There are people who have made the decision not to be brought back to life if their hearts stop. The do not resuscitate order, or DNR is one where people do not want any emergency lifesaving measures to be used to keep them alive. This order, which can be a part of estate planning in Ontario, is often used for those who are terminally ill and gives medical personnel clear directives.
Even though those wishes are clear, the law surrounding them can sometimes be murky. Although patients or legally-appointed guardians can refuse treatment such as CPR or defibrillation, there may be some contentious issues with doctors regarding the directive. Stating these wishes in a power of attorney when estate planning is very important. When a DNR order isn’t mentioned on a patient’s record, the patient will receive emergency treatment to try to prolong the patient’s life.
□ □ □
INSTRUCTIONS:
**A)** In the passage on do not resuscitate orders, what happens to a patient whose record doesn't mention a DNR order?
**B)** Please carry on the passage on do not resuscitate orders from its last sentence.

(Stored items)
□ □ □
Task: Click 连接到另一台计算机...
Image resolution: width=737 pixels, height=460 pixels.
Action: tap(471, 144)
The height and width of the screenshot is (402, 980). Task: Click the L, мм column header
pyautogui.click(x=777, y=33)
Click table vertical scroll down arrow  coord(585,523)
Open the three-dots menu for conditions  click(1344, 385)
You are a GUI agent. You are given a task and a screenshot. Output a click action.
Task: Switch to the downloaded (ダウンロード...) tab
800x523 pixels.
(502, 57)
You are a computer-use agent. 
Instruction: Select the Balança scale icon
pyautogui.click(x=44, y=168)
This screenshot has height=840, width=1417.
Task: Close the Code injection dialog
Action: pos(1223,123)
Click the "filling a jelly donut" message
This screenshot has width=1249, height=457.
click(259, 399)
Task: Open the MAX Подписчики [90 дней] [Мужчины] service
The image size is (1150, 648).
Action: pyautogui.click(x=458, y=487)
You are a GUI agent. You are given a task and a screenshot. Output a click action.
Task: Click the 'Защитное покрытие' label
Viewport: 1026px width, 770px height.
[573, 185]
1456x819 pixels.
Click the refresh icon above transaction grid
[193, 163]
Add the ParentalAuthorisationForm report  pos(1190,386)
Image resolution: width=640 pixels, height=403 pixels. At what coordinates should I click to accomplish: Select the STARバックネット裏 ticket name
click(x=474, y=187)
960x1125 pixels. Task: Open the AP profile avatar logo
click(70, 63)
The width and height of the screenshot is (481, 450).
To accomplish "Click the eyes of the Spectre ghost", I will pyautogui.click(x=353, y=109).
□ □ □
TASK RESPONSES:
**A)** The patient will receive emergency treatment to try to prolong the patient's life.

**B)**
There are all kinds of issues surrounding a DNR order. Doctors may choose to override a DNR order if the doctor thinks the patient would want emergency treatment and if the order originally came from the patient’s appointed proxy or guardian. In the same instance, if a patient who was once unresponsive becomes responsive during an emergency treatment, the patient’s wishes still stand and he or she can refuse further treatment.
An Ontario lawyer experienced in wills and estates law can guide a client in these kinds of issues when it comes to estate planning. A lawyer who fully understands estate planning would be able to help a person make critical decisions such as this one. A lawyer will also make sure his or her client’s wishes regarding an DNR order is clearing stipulated in all formal documents relating to the estate.